Rodgau - (eh) Neue Krabbelgruppen in drei Kindertagesstätten können in den nächsten Wochen starten. Bei den Betreuungsplätzen für Kinder unter drei Jahren belegt die Stadt Rodgau dann einen Spitzenplatz im Kreis Offenbach.

Die Kita Schillerstraße erhält einen Anbau, die evangelische Kita Birkenhain verfügt nun über ein ausgebautes Dachgeschoss. Im Binger Weg wurde eine Kindergartengruppe in eine Kleinkindergruppe umgewandelt.

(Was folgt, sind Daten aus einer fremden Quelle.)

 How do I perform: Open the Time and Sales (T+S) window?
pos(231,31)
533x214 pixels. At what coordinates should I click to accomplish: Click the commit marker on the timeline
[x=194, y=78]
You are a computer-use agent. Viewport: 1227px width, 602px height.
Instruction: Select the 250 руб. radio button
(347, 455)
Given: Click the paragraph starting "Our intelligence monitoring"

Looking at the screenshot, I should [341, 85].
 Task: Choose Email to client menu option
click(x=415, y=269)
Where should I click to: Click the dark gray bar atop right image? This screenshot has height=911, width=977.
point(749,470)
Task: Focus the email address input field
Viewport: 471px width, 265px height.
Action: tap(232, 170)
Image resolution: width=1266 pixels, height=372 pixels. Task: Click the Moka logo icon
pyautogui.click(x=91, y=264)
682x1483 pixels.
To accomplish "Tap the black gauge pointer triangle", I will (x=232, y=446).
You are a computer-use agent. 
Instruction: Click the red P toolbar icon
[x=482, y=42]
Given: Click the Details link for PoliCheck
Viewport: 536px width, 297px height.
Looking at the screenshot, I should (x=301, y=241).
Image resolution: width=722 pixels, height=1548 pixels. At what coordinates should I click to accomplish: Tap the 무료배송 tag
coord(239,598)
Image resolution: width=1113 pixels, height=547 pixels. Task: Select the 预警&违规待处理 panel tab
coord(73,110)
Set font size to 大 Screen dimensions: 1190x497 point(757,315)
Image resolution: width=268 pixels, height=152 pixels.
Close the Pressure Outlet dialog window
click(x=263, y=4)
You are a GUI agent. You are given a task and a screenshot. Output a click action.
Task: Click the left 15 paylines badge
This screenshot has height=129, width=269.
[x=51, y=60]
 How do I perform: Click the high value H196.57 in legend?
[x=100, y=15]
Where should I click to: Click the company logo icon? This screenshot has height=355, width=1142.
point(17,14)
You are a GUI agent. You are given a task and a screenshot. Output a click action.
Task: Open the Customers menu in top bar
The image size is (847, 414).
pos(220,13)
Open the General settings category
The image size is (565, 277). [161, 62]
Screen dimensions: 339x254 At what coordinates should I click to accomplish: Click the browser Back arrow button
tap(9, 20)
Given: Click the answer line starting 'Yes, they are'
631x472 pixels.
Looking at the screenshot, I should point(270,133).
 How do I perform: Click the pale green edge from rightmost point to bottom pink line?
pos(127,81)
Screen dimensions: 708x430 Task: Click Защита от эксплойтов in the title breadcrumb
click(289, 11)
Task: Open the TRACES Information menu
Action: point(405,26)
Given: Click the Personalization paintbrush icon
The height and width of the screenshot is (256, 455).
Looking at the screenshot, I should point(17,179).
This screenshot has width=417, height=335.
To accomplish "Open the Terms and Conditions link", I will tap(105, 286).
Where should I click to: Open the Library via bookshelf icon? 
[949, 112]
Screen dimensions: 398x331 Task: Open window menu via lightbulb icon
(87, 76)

Ein Teil der Baukosten wird aus Bundeszuschüssen bezahlt. Kreis-Sozialdezernent Carsten Müller überreichte die Bescheide in Höhe von 323 000 Euro gestern an seinen Rodgauer Kollegen Michael Schüßler und an Bürgermeister Alois Schwab.

Beim Ausbau der Kleinkinderbetreuung liege Rodgau nach Mühlheim an zweiter Stelle im Kreis, lobte Müller. „Wir kommen am Ende dieses Jahres auf 218 Plätze“, kündigte Schüßler an. Damit stehe für jedes fünfte Kind (20 Prozent) dieser Altersgruppe ein Betreuungsplatz zur Verfügung. Bis zum Jahr 2013 soll bundesweit eine Quote von 30 Prozent erreicht sein. Schüßler: „Die Kinder, über die wir da reden, sind noch gar nicht geboren.“

Beim Betreuungsangebot für die Ein- bis Dreijährigen zählt die Stadt die Plätze in Gruppen (142) und bei Tagesmüttern (76) zusammen.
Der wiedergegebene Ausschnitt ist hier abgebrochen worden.